Janet Rudolph's Mystery Fanfare has a lengthy listing of Thanksgiving mysteries you can settle down with while in the midst of your post-feast food coma.
Mystery Writers of American announced that the 2012 Grand Master is Martha Grimes. The honor is given each year to an author who represents the pinnacle of achievement in mystery writing. The MWA's Raven Award for outstanding individual supporting mystery books goes to M is for Mystery in San Mateo and Molly Weston of Meritorious Mysteries. The 2012 Ellery Queen Award will be given to Joe Meyers of the Connecticut Post/Hearst Media News Group for his generous and wide-ranging support of the genre.

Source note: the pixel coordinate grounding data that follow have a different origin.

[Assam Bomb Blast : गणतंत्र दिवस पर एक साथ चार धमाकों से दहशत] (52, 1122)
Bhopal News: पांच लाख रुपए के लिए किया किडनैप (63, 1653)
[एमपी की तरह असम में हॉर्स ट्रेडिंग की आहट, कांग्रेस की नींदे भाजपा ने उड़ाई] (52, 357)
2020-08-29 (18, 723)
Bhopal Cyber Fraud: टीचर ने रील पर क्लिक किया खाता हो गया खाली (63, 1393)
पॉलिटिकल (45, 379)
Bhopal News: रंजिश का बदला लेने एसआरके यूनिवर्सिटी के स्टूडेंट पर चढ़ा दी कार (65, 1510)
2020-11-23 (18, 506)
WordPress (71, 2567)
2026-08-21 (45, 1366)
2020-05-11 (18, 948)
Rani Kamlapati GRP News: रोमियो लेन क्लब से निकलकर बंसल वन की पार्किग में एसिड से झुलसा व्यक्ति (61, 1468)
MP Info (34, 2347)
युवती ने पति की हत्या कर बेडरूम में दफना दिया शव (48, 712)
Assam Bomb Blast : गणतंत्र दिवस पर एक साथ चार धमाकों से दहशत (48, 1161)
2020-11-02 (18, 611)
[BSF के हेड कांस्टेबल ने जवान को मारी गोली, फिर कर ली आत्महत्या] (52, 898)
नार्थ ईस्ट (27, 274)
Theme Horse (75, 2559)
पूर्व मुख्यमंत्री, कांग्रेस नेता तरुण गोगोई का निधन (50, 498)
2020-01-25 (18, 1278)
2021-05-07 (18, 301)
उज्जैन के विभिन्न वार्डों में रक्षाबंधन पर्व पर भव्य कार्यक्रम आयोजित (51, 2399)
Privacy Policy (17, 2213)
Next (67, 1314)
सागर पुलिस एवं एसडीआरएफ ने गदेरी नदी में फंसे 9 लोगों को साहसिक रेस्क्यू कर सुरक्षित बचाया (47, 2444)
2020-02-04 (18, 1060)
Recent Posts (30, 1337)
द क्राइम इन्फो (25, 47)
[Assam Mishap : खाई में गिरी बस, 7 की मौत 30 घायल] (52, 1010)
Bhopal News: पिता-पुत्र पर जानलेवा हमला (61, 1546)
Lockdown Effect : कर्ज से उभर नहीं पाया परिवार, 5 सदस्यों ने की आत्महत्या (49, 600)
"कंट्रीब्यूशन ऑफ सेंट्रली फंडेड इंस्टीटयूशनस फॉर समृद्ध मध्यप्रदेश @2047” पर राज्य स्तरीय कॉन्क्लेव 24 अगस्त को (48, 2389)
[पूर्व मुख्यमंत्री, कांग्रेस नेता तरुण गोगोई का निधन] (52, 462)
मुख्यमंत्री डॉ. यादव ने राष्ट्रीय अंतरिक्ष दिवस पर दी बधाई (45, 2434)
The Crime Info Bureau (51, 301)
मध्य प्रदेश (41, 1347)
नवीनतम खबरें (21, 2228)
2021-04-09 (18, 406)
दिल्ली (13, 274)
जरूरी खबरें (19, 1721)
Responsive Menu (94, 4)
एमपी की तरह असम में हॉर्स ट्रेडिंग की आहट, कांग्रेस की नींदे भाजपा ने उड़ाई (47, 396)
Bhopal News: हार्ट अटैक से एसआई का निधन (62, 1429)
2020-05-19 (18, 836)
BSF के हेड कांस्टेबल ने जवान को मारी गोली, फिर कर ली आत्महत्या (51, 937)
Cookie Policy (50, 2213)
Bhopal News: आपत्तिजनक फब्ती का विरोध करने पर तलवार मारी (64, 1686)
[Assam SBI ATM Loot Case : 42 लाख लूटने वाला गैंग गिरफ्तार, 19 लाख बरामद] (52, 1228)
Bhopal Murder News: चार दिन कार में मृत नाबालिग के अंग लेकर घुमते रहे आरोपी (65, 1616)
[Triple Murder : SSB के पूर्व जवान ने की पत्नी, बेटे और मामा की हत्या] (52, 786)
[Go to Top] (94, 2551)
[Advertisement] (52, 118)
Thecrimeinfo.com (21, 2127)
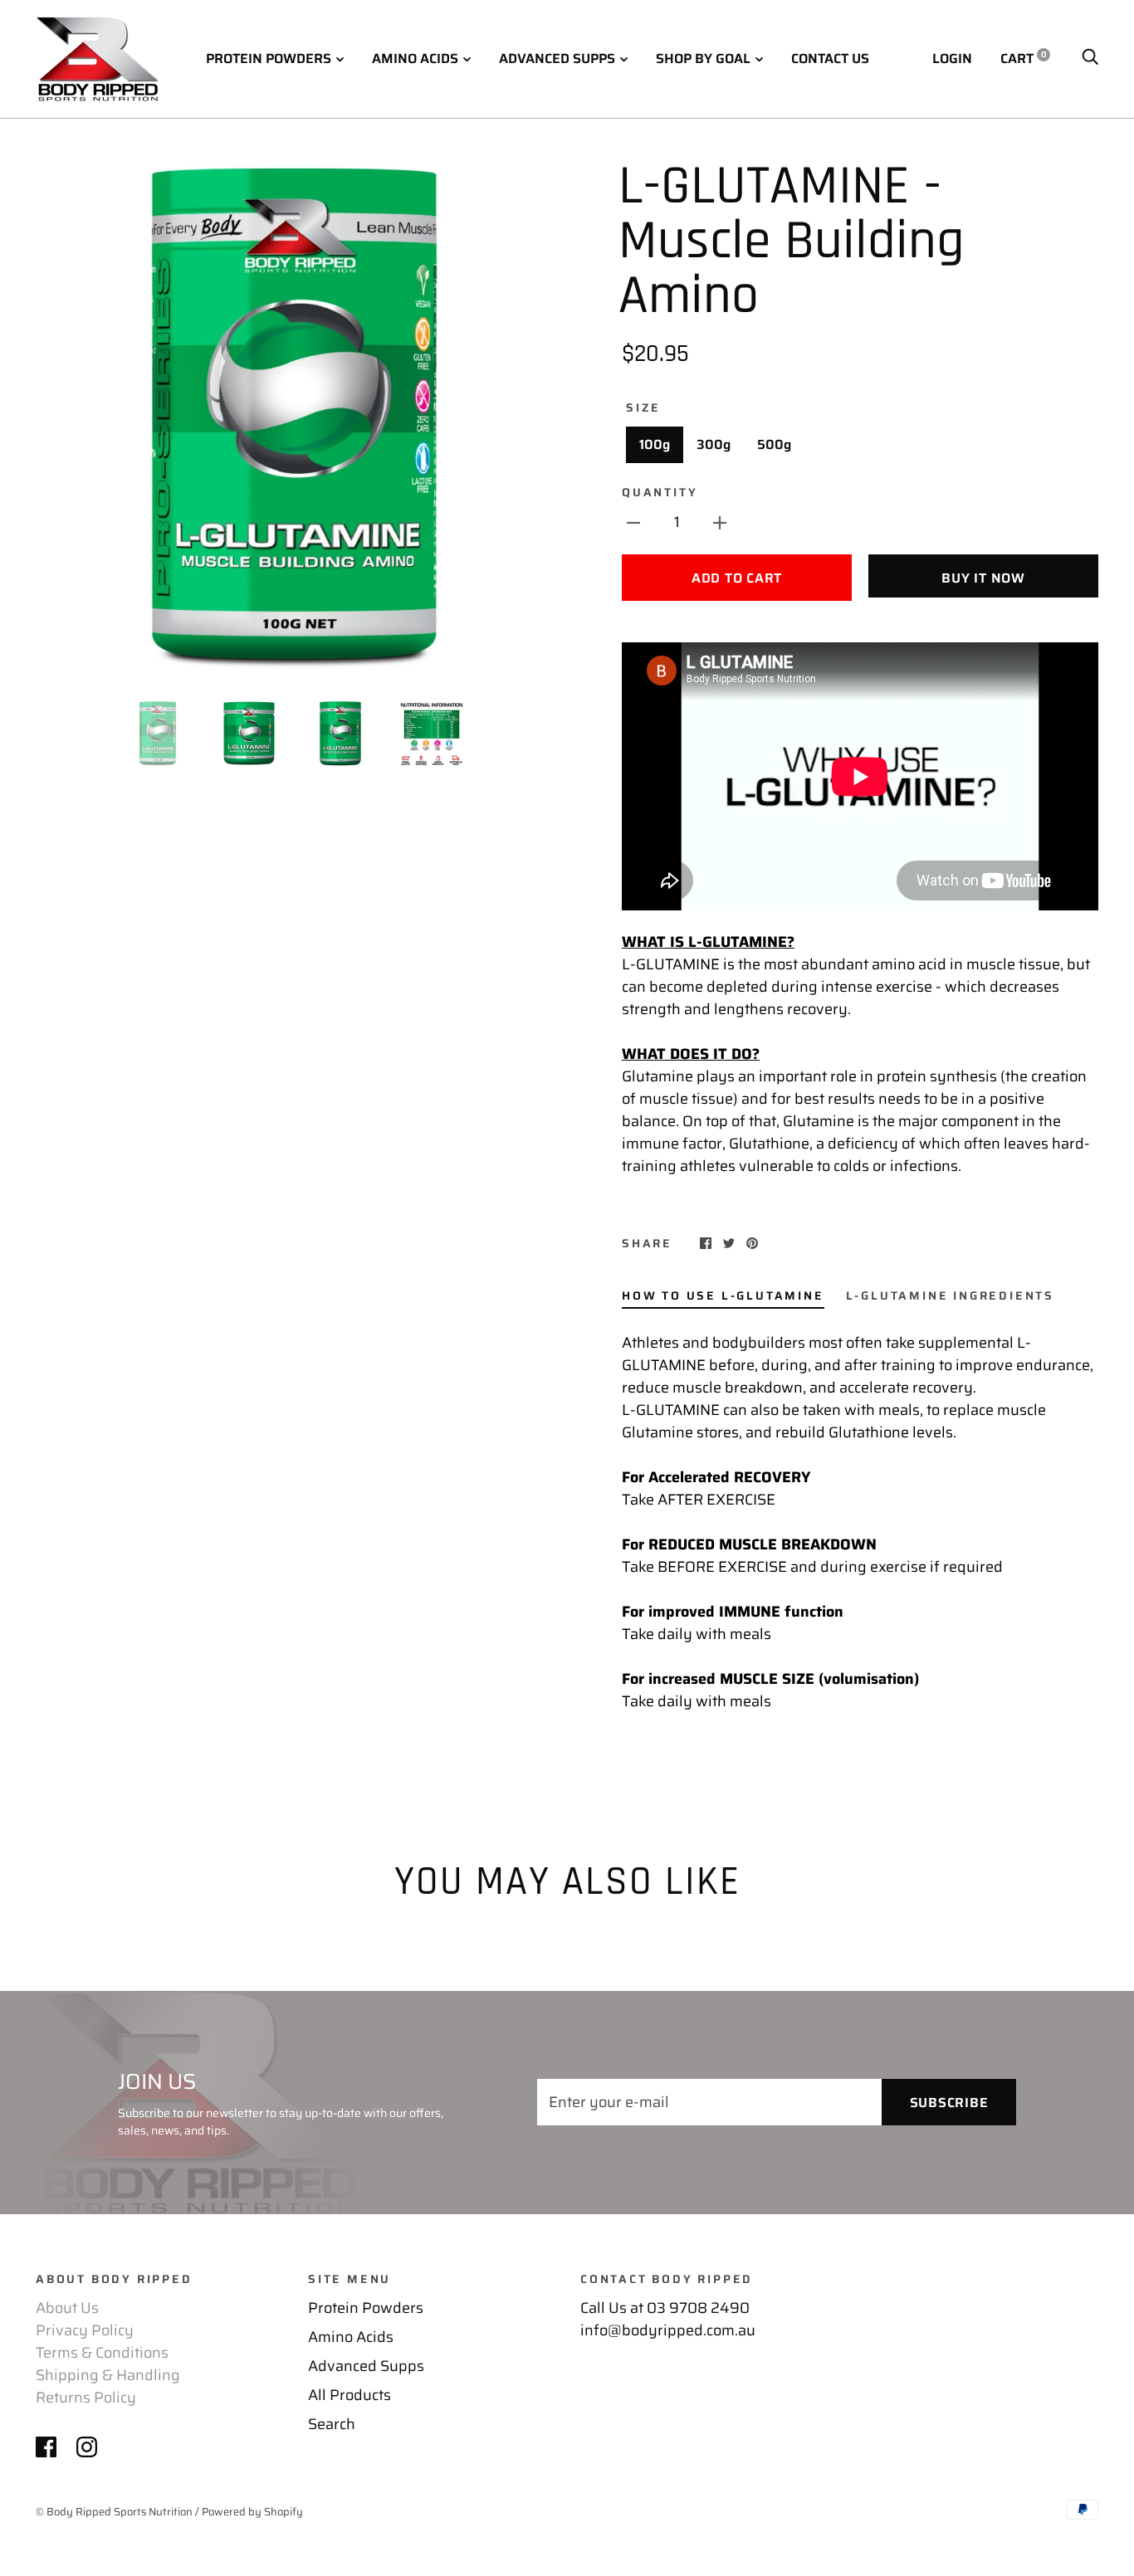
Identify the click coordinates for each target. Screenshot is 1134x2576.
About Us (67, 2308)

Arne Dahl won the Swedish crime fiction award with Viskelen (Chinese Whispers), although as yet there are no US or UK rights or editions for the novel. The author's first book in English, Misterioso is finally being released in the U.S. after a long delay. (Hat to Crime Scraps Review.) Meanwhile, the Ireland AM Irish Crime Fiction Book of the Year went to Bloodland by Alan Glynn, and over in Japan, Don Winslow's The Winter of Frankie Machine was named winner of the 2011 Maltese Falcon Award, given to the best hardboiled/private eye novel published in the previous year in Japan.
Andrew Hunt, professor of history at the University of Waterloo in Waterloo, Ontario, Canada, is the winner of the 2011 Tony Hillerman Prize for best first mystery novel. Hunt's book, City of Saints, introduces a Mormon sleuth investigating a crime in 1930s Utah and will be published by St. Martin's Press. Sherida Stewart of Farmington, New Mexico, won the 2011 Tony Hillerman Mystery Short Story Contest for her mystery "Turquoise Remembrance."

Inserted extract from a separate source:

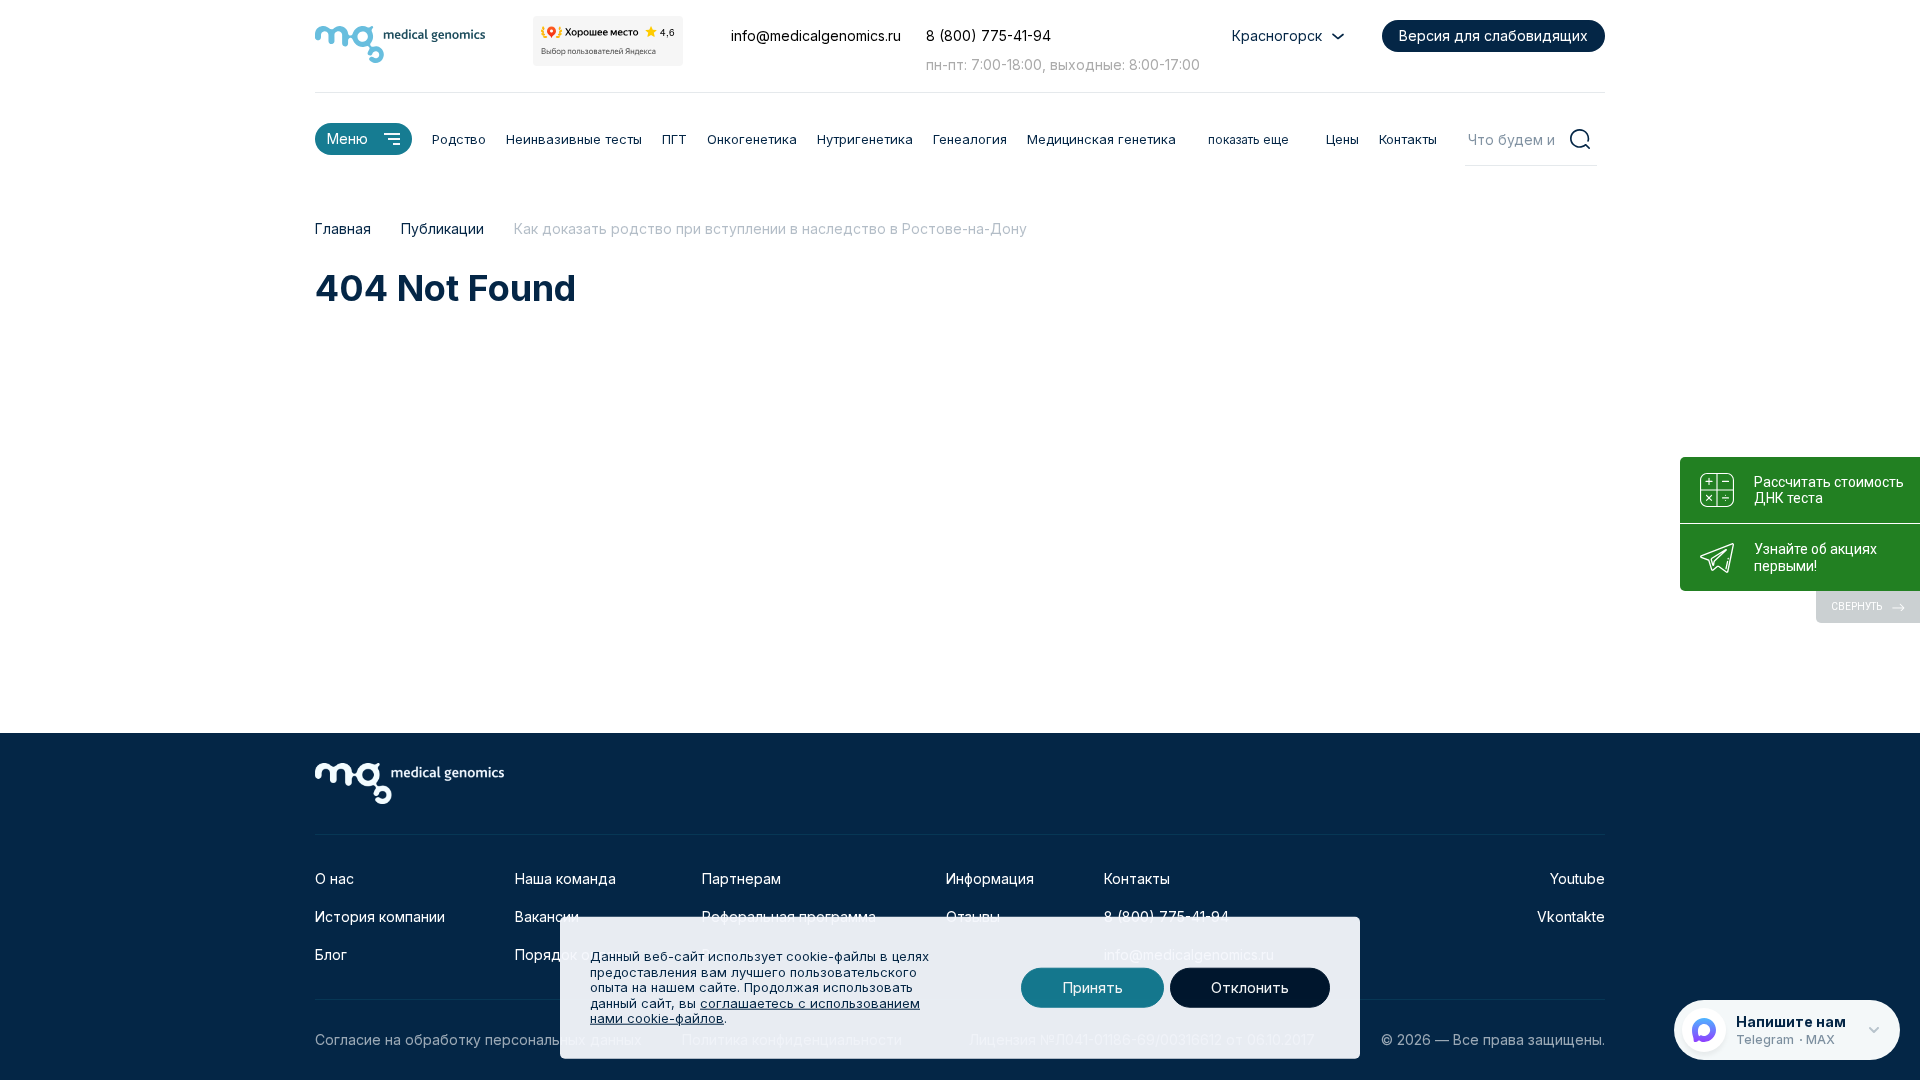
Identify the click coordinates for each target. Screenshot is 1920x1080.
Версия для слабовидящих (1493, 35)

The latest short story offering on Beat to a Pulp is titled "Stalker," and was written by award-winning author, faithful blogger and all-around nice guy Ed Gorman.
Noir Nation is starting a series of international weekly posts focusing on a different country or region, with fans and followers invited to pitch in and help with your recommendations and contributions. This week, it's crime writers from India; post a top 10 or 20 list, or just a name or two.
You can register now for the Mystery Writers of Ameria New England University, scheduled for Saturday, February 11, 2012, at the Sheraton Boston. It features a day of top-notch classes including: "After the Idea" with Jess Lourey; "Dramatic Structure & Plot" with Laura DiSilverio; "Setting & Description" with Daniel Stashower; "Character & Dialogue" with Reed Farrel Coleman; "Writing as Re-Writing" with Hallie Ephron; and "The Writing Life" with Hank Phillippi Ryan.
As the lists for "best of" books published during 2011 begin to pour in, Spinetingler is keeping track and has a scoresheet of sorts for you. What's interesting to me is the diversity in the lists thus far, with very little overlap. Does this mean there were more good books published last year, and thus it's harder to choose? At any rate, lots of good reading material there for you.